EXERCISE OBJECTIVE → Rewrite each of the rows below, replacing "checkbox" with "tick box" wherever it occurs and leaving everything else unchanged. Omit the pictures from your answer.

— START —

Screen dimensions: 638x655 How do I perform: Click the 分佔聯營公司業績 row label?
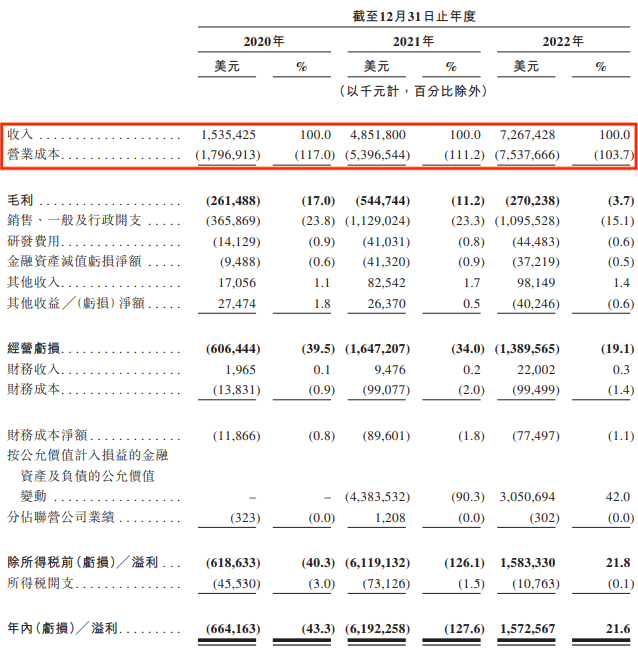click(x=60, y=518)
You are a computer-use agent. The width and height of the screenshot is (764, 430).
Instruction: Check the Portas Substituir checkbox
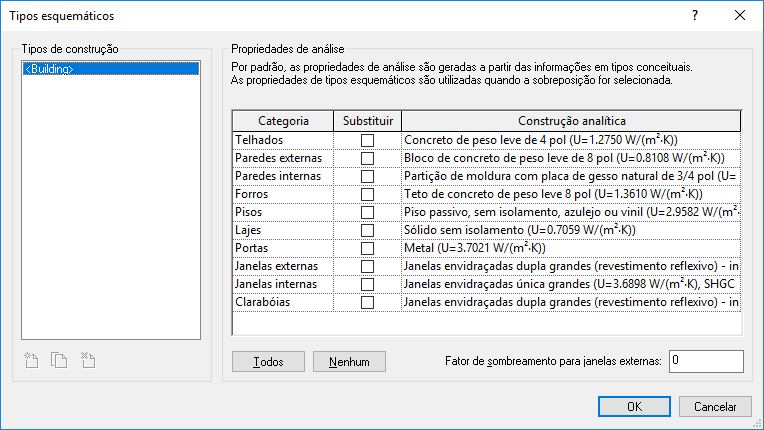[x=367, y=248]
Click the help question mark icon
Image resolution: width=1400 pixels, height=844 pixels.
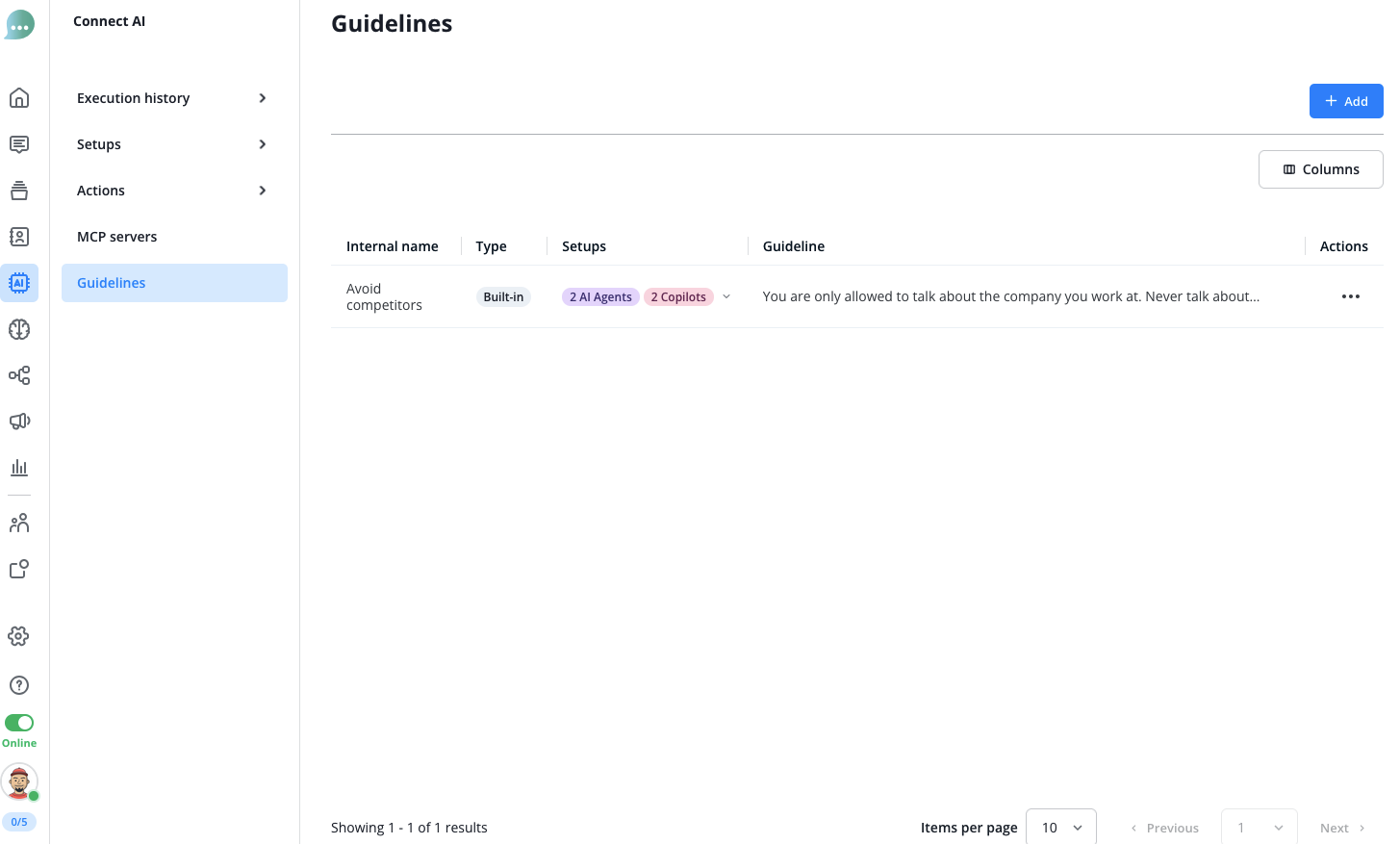19,685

— END —

REPLY →
Screen dimensions: 638x655 How do I perform: Click the 分佔聯營公司業績 row label?
click(x=60, y=518)
You are a computer-use agent. The width and height of the screenshot is (764, 430).
Instruction: Check the Portas Substituir tick box
[x=367, y=248]
Click the help question mark icon
Image resolution: width=1400 pixels, height=844 pixels.
19,685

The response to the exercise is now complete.